I Could Read the Sky

By
Timothy O'Grady and Steve Pyke
Unbound
£
19.99

Constant is my attraction to books that offer a meandering reflection on life, landscape, and communities, particularly with a focus of Irish itinerancy, and therefore I Could Read the Sky has cemented itself as an instant, incomparable favourite. The narrator, in his twilight years, lies in bed in London and begins to see visions of his childhood in Ireland and from here the journey of a life of love, work, anguish, isolation and community is told.

Unbound have issued a beautiful new edition of this novel that was first published in 1997 and the marriage of Timothy O’Grady’s tender text and Steve Pyke’s hauntingly beautiful photography culminates in a book deserving of total immersion. In the preface John Berger says “I dare not go deeply into this book, for if I did, I would stay with it forever and I wouldn’t return” and this is a real danger, evidenced by how this book has hindered the reading of anything since as the portraits and lyrical prose filter into any spare moment’s thought. It is remarkable to think that this is fiction because the emotion and description of the harsh pain of labour and exclusion that Irish workers faced in England feels unmistakably real and it reflects similar stories found in John Healy’s memoir, The Grass Arena, and auto- fiction, The Metal Mountain. The narrative presents a lonely an isolated figure who has tried to sustain an identity that connected him to his home but as he now lies in his old age the vibrancy of life is distant and food for melancholy. The extent to which Irish men working in England suffered from isolation and xenophobic treatment on worksites is illuminated in the catalogue of Pyke’s photographs. Where the text speaks of one man, the photography displays whole communities. Where the text represents the voiceless, the photography reveals them in singular portraits and captures of congregation.

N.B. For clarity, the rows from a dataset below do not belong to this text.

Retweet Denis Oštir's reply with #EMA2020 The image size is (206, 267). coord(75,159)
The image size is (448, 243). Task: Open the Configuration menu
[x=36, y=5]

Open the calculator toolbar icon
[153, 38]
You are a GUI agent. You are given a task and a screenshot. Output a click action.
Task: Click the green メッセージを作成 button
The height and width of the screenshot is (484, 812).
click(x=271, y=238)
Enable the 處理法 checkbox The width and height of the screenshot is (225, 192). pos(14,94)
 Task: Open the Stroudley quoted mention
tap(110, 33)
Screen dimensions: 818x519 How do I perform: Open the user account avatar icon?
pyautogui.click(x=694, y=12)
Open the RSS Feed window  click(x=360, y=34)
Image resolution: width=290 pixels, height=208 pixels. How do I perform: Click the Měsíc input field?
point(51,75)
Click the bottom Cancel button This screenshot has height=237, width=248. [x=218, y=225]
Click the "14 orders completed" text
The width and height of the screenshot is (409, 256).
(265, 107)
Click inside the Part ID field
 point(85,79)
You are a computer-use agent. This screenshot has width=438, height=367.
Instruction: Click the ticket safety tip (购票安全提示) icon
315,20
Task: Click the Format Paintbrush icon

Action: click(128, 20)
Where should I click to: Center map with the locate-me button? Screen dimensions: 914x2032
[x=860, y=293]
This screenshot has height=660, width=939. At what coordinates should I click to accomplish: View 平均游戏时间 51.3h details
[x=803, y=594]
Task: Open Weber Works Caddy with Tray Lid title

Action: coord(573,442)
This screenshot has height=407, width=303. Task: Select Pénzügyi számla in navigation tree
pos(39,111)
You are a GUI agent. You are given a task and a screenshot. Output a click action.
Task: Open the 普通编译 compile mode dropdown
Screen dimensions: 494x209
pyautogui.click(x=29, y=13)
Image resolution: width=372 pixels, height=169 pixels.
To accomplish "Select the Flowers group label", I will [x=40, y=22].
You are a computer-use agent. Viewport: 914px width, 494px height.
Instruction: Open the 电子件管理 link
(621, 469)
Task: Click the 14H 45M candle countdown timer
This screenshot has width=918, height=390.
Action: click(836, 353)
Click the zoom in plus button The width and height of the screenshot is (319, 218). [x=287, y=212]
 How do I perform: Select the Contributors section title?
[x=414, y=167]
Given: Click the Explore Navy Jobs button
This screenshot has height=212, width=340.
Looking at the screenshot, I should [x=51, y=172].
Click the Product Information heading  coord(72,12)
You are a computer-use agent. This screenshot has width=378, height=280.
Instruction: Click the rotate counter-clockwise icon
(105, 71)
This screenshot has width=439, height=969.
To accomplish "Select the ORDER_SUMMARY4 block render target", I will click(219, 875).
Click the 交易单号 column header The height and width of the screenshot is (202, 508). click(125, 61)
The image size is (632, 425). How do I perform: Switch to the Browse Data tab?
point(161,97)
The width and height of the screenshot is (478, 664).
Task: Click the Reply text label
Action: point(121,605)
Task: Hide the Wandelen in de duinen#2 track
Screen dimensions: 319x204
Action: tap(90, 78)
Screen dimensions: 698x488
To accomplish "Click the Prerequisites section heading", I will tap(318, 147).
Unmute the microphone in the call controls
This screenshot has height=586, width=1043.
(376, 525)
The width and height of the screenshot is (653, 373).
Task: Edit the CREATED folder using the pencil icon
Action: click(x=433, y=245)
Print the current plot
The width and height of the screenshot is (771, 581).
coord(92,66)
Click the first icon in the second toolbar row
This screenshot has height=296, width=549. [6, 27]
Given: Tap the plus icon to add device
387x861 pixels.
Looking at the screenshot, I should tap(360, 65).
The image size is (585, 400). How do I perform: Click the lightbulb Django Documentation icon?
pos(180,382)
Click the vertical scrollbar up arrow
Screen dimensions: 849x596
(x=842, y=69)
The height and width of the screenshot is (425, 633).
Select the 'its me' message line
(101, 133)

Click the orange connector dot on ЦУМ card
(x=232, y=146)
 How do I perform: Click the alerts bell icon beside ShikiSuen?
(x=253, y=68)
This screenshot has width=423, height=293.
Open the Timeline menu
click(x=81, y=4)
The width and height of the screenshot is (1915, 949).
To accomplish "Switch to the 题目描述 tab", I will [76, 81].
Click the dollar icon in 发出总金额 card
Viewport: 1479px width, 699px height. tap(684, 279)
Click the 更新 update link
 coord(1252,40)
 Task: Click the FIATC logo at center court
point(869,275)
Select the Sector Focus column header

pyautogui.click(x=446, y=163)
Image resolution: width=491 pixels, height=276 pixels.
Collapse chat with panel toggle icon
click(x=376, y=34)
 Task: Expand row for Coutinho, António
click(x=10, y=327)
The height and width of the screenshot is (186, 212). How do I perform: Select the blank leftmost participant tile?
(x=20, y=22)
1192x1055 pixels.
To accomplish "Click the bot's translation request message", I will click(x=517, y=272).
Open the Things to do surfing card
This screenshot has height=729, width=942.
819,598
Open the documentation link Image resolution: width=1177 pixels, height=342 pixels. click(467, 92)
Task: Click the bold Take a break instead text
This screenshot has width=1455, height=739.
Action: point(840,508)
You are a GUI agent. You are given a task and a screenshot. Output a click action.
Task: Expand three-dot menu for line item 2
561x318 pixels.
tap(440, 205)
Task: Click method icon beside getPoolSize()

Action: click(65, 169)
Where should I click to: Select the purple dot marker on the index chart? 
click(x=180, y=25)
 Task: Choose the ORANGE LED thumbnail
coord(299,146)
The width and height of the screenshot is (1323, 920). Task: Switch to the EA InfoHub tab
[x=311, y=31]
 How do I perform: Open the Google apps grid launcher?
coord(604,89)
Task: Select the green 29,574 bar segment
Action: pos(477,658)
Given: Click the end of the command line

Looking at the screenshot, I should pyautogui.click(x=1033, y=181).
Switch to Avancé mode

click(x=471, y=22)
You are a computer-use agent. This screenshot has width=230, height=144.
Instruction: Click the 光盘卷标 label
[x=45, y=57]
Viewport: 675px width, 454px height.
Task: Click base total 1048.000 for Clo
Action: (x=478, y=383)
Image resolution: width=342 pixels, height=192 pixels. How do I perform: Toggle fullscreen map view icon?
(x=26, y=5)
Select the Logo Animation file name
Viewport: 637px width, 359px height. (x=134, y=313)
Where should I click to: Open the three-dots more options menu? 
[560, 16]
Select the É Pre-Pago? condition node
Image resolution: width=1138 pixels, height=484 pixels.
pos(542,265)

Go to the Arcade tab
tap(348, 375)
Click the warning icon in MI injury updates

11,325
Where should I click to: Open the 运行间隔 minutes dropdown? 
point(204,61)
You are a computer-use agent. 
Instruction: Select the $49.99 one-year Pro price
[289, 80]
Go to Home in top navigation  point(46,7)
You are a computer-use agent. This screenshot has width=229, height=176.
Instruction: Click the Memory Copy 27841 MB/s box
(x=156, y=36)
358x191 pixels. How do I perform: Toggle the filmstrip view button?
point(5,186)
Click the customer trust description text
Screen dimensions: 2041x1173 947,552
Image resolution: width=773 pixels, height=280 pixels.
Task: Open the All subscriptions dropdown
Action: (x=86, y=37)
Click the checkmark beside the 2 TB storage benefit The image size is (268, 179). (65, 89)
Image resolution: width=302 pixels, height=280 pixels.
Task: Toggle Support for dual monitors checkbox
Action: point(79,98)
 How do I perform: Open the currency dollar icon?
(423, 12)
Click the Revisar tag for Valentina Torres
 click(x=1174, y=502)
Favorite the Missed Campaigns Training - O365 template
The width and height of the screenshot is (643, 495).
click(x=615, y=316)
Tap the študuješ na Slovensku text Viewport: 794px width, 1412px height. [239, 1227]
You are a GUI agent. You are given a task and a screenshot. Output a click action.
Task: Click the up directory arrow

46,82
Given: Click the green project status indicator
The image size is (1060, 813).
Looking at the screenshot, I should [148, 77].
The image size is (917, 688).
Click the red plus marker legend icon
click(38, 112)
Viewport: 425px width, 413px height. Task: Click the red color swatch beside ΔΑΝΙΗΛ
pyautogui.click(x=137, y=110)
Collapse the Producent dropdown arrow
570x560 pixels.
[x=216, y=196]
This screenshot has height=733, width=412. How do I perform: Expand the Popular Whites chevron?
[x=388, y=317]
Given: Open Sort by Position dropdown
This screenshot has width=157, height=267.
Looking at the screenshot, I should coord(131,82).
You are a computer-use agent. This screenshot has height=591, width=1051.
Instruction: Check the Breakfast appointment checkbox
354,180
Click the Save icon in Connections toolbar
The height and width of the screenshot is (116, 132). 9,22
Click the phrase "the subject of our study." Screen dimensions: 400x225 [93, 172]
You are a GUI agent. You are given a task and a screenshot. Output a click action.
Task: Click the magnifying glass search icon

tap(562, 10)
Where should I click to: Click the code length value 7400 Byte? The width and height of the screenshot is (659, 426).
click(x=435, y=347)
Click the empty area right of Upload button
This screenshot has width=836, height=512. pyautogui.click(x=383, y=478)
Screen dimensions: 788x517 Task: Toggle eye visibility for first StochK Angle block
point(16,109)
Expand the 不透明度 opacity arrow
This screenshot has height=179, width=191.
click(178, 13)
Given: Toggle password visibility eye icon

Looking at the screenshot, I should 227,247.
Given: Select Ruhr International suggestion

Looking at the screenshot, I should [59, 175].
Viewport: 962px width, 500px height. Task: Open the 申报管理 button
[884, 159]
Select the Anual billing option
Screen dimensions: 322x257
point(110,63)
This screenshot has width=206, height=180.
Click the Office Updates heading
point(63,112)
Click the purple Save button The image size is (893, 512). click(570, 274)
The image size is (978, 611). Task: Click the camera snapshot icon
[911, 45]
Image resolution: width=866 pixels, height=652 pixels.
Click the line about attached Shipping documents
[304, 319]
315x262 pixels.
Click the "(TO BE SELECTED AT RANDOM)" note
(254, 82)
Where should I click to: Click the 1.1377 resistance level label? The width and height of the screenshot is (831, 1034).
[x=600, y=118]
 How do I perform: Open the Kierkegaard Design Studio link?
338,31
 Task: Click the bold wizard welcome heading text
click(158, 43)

In the story there is a constant pattern of characters changing their names whenever they moved town for work and this only enhances an impression of the malleable self and the diminishing attachment to identity that is present throughout the book. This desire to be someone new could have been an attempt to chase something new or retreat from something past but either way it demonstrates a projection of understanding the self at both a singular and collective level within the novel.

In Pyke’s photography there is a particular focus on hands and eyes and they distil two of the more crucial elements of O’Grady’s writing, making and feeling. The hands that are photographed symbolise the tools of labour and the eyes reveal the range of emotions rife in the text, the pain and the love that fluctuates throughout the writing. O’Grady is keen to show that hands were not just used for manual labour; they were also used to create and maintain the strongest bond to home, music. The boyhood episodes are filled with the father playing the accordion and this is a skill that is then passed down to the next generation. As he grows up the narrator finds friendship through his ability to deliver memories by playing the Irish folk songs that looped in his compatriot’s head, and this is best demonstrated by the conviviality of the pub scenes. In Ulysses, Joyce imagines the piano as a coffin with a supernatural presence and in this story music haunts and it prompts a nostalgia that binds people together and people to landscapes. The echoes of childhood, of family and of home bounce around the walls of a pub in London.

The description of epic landscapes and the diminutive details of love are both mastered with a poetic lyricism and striking photography that are both incredibly affecting. Moments of cold and bleak living are contrasted with flashes of care and love, resulting in a mighty book that explores the details and intricacies of life in a format that exceeds the possibilities of text and photography alone.